Para ella, “en su mayoría, la gente cree que el mercado de capitales es una timba, cuando en realidad no lo es. Las finanzas no son especulativas. Cuando hacés algo especulativo, seguro vas a perder”.
Totaro, en consecuencia, trabaja en un proyecto de ley que abarca educación financiera desde la sala de cinco en el jardín hasta el último día del secundario. “Si lo implementaran recién en cuarto año, sería tarde”, asegura. Ella propone que la enseñanza en este campo debe comenzar desde los cinco años en las escuelas. “A esa edad ya pueden entender conceptos relacionados con el tiempo, como resignar la inmediatez y el hoy para alcanzar una meta más larga”, señaló. Según Totaro, “cuando le das herramientas reales a un chico y le enseñas que con esfuerzo y tiempo puede lograr metas, no cae en el pensamiento mágico de que ponen uno y ganan un millón, como en las apuestas online”.
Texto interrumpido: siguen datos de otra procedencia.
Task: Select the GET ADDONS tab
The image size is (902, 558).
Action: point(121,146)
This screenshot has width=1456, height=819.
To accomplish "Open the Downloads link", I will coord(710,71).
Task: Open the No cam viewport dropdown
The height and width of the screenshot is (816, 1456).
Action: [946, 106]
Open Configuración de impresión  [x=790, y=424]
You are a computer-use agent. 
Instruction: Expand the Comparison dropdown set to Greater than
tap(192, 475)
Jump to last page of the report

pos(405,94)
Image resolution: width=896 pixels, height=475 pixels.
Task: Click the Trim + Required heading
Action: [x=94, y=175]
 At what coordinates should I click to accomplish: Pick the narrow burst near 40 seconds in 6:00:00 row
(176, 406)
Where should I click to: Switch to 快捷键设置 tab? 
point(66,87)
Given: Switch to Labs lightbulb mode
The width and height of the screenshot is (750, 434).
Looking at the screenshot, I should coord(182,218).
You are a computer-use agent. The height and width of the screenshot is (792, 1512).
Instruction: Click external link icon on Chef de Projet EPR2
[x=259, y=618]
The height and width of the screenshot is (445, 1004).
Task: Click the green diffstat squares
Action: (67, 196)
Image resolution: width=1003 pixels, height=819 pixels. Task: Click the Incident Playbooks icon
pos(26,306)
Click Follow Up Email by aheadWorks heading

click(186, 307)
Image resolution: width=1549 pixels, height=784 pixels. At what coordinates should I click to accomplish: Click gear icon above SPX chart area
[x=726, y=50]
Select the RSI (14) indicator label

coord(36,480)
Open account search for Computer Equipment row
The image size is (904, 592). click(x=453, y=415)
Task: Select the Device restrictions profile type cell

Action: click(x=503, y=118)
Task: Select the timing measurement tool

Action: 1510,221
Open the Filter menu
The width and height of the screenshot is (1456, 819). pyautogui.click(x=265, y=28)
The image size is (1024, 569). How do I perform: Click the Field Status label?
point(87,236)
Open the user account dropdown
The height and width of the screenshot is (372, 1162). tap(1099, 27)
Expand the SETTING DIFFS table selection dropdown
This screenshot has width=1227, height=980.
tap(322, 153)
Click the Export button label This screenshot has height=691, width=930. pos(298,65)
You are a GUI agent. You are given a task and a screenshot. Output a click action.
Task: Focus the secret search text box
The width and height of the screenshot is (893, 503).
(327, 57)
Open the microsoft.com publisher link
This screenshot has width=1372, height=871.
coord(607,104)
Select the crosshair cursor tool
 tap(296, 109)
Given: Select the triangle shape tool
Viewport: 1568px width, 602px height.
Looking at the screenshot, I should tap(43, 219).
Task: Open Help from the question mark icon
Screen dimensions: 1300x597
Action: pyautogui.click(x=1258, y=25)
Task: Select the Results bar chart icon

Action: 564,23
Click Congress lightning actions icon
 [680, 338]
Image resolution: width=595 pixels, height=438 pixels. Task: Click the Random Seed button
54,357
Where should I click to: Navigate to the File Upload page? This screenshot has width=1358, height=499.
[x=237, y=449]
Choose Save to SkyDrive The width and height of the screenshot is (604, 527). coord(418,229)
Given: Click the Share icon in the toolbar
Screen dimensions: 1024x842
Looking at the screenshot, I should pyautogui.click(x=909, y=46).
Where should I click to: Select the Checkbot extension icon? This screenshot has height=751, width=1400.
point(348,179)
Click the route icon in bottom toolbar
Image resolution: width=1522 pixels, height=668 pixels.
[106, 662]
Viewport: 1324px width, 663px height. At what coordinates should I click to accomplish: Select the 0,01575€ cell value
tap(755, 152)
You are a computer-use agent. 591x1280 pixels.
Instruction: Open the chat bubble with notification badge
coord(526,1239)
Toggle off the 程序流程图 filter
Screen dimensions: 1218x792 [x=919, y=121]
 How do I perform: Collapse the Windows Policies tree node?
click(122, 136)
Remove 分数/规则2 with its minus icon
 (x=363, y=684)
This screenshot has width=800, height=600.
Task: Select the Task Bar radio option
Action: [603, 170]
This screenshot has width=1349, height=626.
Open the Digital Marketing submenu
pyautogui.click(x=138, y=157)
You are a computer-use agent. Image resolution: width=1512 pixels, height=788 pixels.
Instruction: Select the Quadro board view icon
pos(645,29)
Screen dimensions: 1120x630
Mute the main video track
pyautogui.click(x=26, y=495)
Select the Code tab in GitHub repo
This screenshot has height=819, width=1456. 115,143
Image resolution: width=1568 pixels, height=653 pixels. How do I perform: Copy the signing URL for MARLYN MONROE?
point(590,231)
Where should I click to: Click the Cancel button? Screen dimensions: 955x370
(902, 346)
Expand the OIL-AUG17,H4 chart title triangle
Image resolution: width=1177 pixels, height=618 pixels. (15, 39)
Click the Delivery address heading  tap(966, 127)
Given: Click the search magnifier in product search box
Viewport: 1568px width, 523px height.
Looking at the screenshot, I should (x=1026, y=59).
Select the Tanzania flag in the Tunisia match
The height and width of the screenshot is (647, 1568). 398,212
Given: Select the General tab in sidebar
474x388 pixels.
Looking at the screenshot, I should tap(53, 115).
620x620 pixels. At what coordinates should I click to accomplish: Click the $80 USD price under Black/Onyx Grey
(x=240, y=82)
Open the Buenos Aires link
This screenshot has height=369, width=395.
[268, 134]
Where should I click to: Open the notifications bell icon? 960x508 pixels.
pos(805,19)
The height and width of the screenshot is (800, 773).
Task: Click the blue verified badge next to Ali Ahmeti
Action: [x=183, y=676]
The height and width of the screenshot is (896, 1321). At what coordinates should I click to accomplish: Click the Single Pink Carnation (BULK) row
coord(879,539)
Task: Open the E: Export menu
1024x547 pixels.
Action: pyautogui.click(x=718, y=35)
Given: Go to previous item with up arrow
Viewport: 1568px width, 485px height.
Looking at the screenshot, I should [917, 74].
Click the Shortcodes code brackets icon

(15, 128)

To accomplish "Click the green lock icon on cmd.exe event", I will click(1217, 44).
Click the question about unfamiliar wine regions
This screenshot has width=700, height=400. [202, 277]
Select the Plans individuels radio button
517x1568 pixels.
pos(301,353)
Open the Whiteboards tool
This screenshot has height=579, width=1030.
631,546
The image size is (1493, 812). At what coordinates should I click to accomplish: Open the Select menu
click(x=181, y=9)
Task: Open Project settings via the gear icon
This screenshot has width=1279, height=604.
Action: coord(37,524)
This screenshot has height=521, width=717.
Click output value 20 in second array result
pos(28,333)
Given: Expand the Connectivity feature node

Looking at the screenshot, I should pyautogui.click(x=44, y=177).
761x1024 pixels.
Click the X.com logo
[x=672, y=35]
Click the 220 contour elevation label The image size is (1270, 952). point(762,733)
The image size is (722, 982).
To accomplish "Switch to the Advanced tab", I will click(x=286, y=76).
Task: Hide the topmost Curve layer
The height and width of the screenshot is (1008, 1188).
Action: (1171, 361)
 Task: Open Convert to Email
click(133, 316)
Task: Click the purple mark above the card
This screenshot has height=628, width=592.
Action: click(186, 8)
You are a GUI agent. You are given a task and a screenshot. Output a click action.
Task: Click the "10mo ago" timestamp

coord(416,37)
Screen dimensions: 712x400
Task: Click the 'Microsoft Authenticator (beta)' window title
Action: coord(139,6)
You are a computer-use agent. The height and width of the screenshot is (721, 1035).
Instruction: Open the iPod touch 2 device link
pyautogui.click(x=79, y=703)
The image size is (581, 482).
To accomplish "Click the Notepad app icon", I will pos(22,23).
No solo predica estos conceptos, sino que los aplica en su vida familiar. Sus tres hijos aprendieron a gestionar sus finanzas desde pequeños. “Los tres invierten, los tres ahorran y los tres ganan. El más chico empezó a los ocho años, ahora tiene 13. Ellos se administran: si pueden salir dos veces a comer o una, si se pagan la peluquería o el celular. Si ahorran, invierten”, explica.
Como ejemplo pone a su hijo menor, quien recientemente decidió usar las ganancias de sus inversiones para pagar su viaje de egresados. “Nos preguntó cuánto estaba teniendo en la bolsa y si podía pagar las tres cuotas sin perder rentabilidad ni descapitalizarse. Sacó la cuenta y lo pagó él. Tremendo”, comentó orgullosa.
Para Totaro, esta enseñanza les da a los niños una herramienta fundamental para enfrentar los desafíos económicos de la vida adulta. “Si no tenés educación financiera como papá, no podés ayudarlos. Y si no les das una alternativa, como invertir en la bolsa, por ejemplo, van a dejar de creer en la magia que venden influencers o en las apuestas”, advirtió.
Pero no todo es tan sencillo, asume.Según explica, las instituciones educativas enfrentan desafíos básicos, como garantizar que los alumnos aprendan a leer y escribir o que estén bien alimentados. “Un colegio del Estado se volvió más asistencialista que otra cosa”, afirma. Sin embargo, también reconoció que los talleres y charlas ocasionales en las escuelas generan receptividad entre docentes y alumnos. Para la también educadora, la capacitación de los maestros en esta área no solo beneficiaría a los alumnos, sino también a los propios docentes, quienes podrían aprender a manejar mejor sus recursos.